• **Assignment**:
Begin at the line containing "The height and" in the records below, end at the line containing "Given: Open the", and retype each line in that span exactly. No other line and no image should appear.

[Stored data]

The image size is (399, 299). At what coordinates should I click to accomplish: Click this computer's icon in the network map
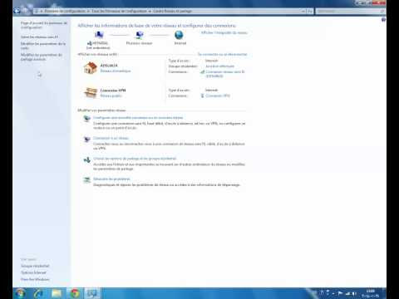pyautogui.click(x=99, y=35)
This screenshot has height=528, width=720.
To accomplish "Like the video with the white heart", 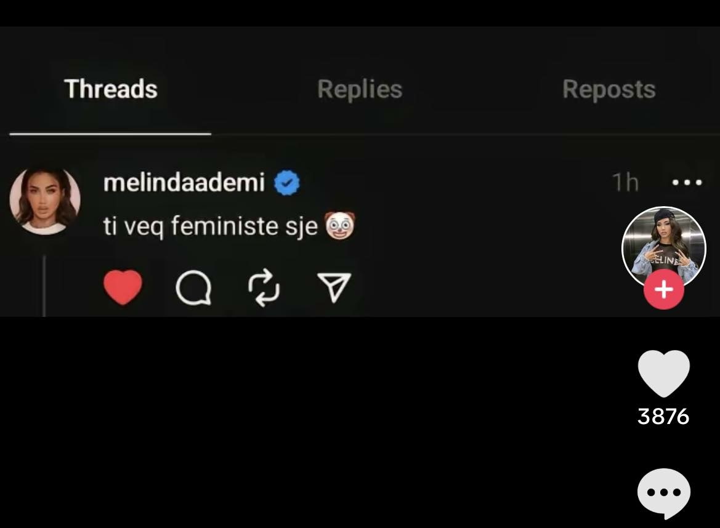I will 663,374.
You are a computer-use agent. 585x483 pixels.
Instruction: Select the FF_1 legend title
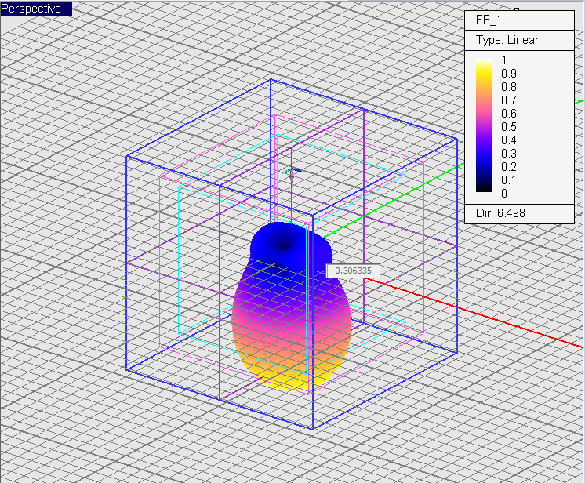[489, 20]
==
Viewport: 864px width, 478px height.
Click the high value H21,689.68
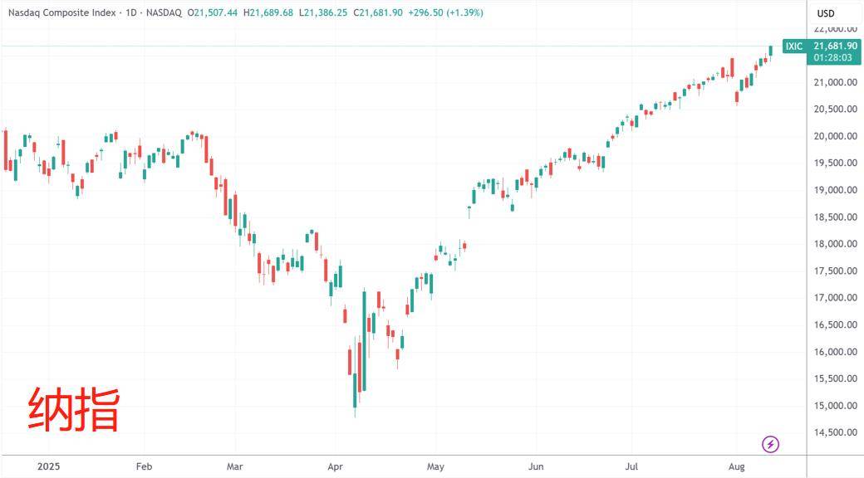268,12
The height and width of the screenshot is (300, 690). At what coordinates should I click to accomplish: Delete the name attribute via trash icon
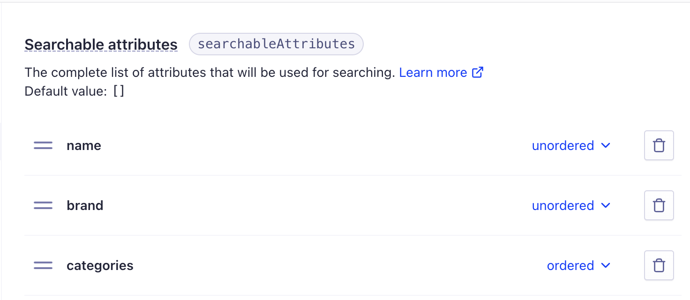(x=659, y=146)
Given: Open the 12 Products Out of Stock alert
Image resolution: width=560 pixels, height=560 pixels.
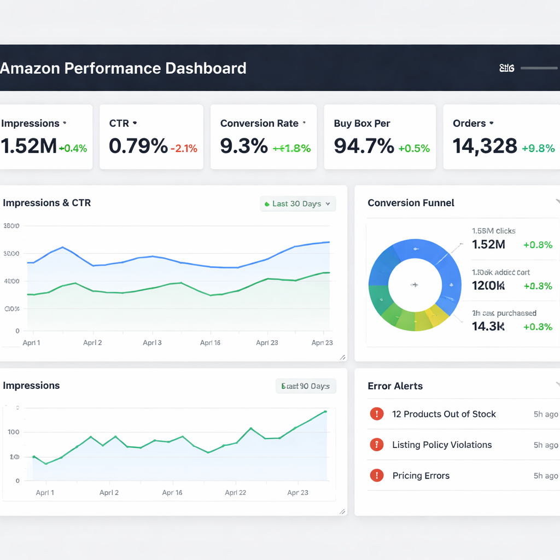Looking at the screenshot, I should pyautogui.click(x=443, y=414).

• **Completed exercise**:
The height and width of the screenshot is (300, 690). At what coordinates should I click to accomplish: Delete the name attribute via trash icon
(x=659, y=146)
Given: Open the 12 Products Out of Stock alert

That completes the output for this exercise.